450× Faster Joins with Index Condition Pushdown

jamesblonde 3 hours ago

We call these pushdown joins in rondb. They only support an equality condition for the index condition. Joins with index condition pushdown is a bit of a mouthful.

We also went from like 6 seconds to 50ms. Huge speedup.

Reference

https://docs.rondb.com/rondb_parallel_query/#pushdown-joins

Reply View 0 replies

[removed] 3 hours ago

[deleted]

Reply View 0 replies

flufluflufluffy an hour ago

I read their website landing page but it’s still kinda confusing — what exactly is readyset? It all sounds like it’s a cache you can set up in front of MySQL/postgres. But then this article is talking about implementing joins which is what the database itself would do, not a cache. But then the blurbs talk about it like it’s a “CDN for your database” that brings your data to the edge.

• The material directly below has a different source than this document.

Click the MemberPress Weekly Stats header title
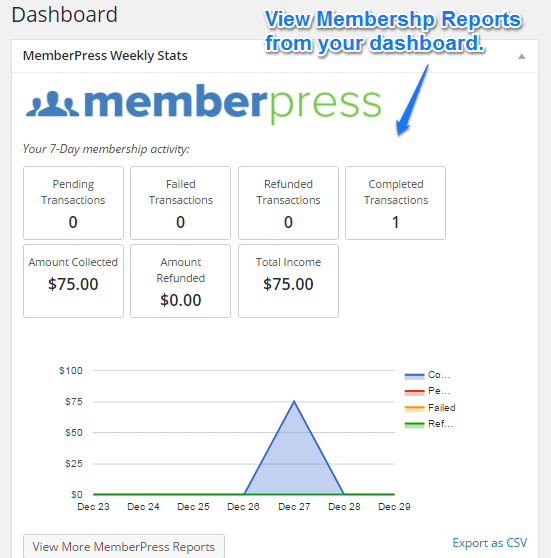 pyautogui.click(x=105, y=56)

What the heck is it?!

Reply View 1 reply

Sesse__ 44 minutes ago

It seems to be some sort of read-only reimplementation of MySQL/Postgres that can ingest their replication streams and materialize views (for caching). Complete with a really primitive optimizer, if the article is to be believed.

Reply View | 0 replies

ianks 3 hours ago

I love this type of practical optimization for DB queries. I’ve always liked how [rom-rb](https://rom-rb.org/learn/core/5.2/combines/) made the combine pattern easy to use when joins are slow. Nice to see this implemented at DB layer

Reply View 0 replies

dangoodmanUT an hour ago

Maybe it's not obvious initially, but in retrospect, this handling of joins feels like the obvious way to handle it.

Push down filters to read the least data possible.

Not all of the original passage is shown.